PROBLEM DETAILS —
Go over the records and copy every line with the string "agent".

DATA PROVIDED below:

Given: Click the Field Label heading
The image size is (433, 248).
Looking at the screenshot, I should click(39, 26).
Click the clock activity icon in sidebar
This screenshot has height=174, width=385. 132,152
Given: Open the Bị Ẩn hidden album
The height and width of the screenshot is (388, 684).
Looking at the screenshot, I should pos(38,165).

End of DATA PROVIDED.
DATA PROVIDED below:

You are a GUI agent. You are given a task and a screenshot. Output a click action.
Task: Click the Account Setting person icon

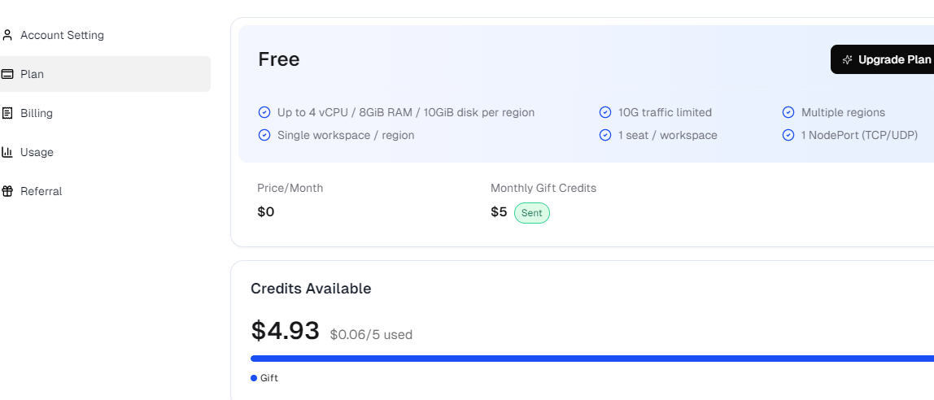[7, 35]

End of DATA PROVIDED.
DATA PROVIDED below:

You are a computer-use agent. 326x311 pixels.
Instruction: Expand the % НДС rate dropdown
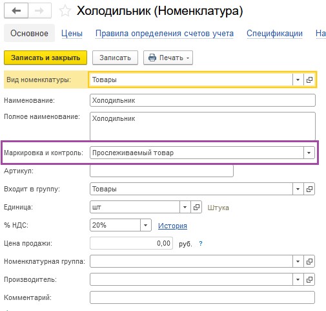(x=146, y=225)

End of DATA PROVIDED.

FINAL ANSWER —
You are a GUI agent. You are given a task and a screenshot. Output a click action.
You are a computer-use agent. 326x311 pixels.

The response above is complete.